Average effects are typically below 2%, which is the typical effect of system and measurement noise. Often, effects are even negative. In some cases, benchmarks show large differences, and many of these can be fixed by simple modifications to the compiler or program.
For me, this result is also not too surprising:
If allowing / using Undefined Behavior (UB) would allow for systematically better optimizations, Rust programs would be systematically slower than C or C++ programs, since Rust does not allow UB. But this is not the case. Rather, sometimes Rust programs are faster, and sometimes C/CC++ programs. A good example is the Debian Benchmark Game Comparison.
Now, one could argue that in the cases where C/C++ programs turned out to be faster than Rust programs, that at least im these cases exploiting UB gave an advantage.

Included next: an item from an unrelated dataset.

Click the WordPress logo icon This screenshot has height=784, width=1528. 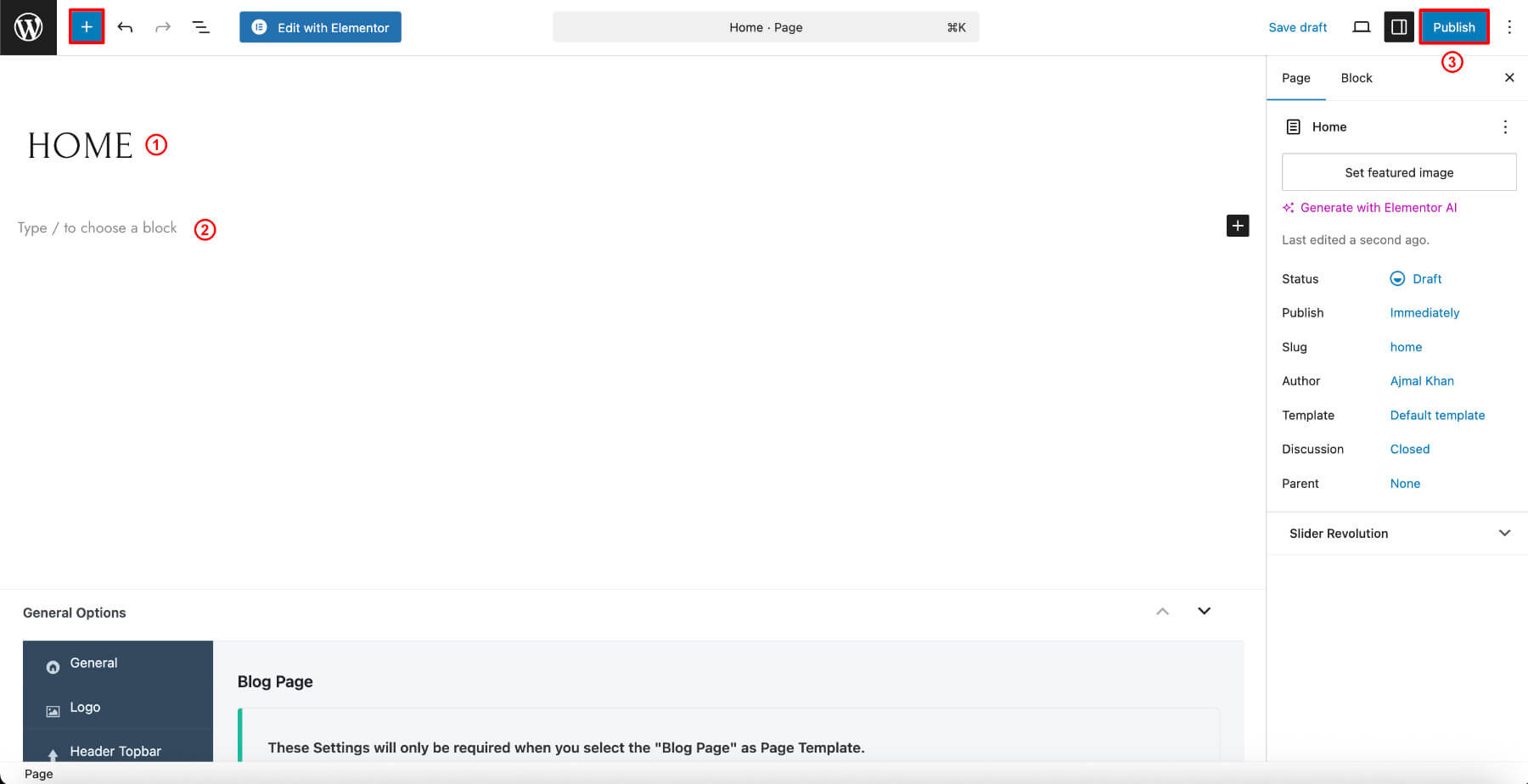[x=28, y=26]
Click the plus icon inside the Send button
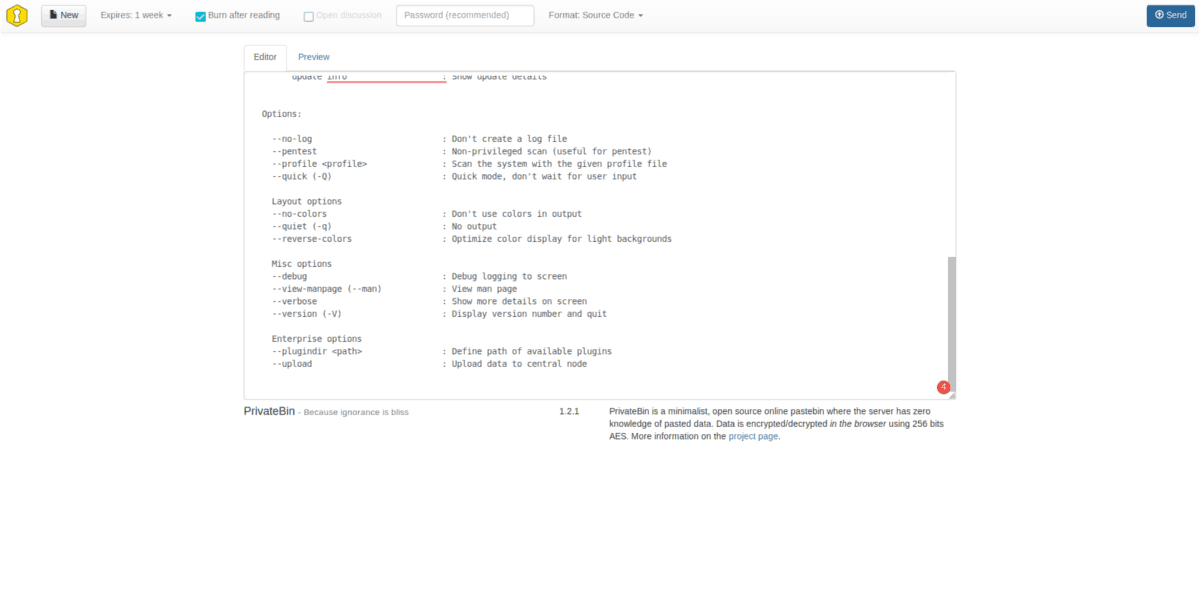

But, if you examine these programs im the Debian benchmark game (or in other places), this is not the case either. They do not rely on clever compiler optimizations based on assumptioms around UB. Instead, they make heavy use of compiler and SIMD intrinsics, manual vectorization, inline assembly, manual loop unrolling, and in general micro-managing what the CPU does. In fact, these implementations are long and complex and not at all idiomatic C/C++ code.
Thirdly, one could say that while these benchmark examples are not idiomatic C code, one at times needs that specific capability to fall back to things like inline assembly, and that this is a characteristic capability of C snd C++.
Well, Rust supports inline assembly as well, though it is rarely used.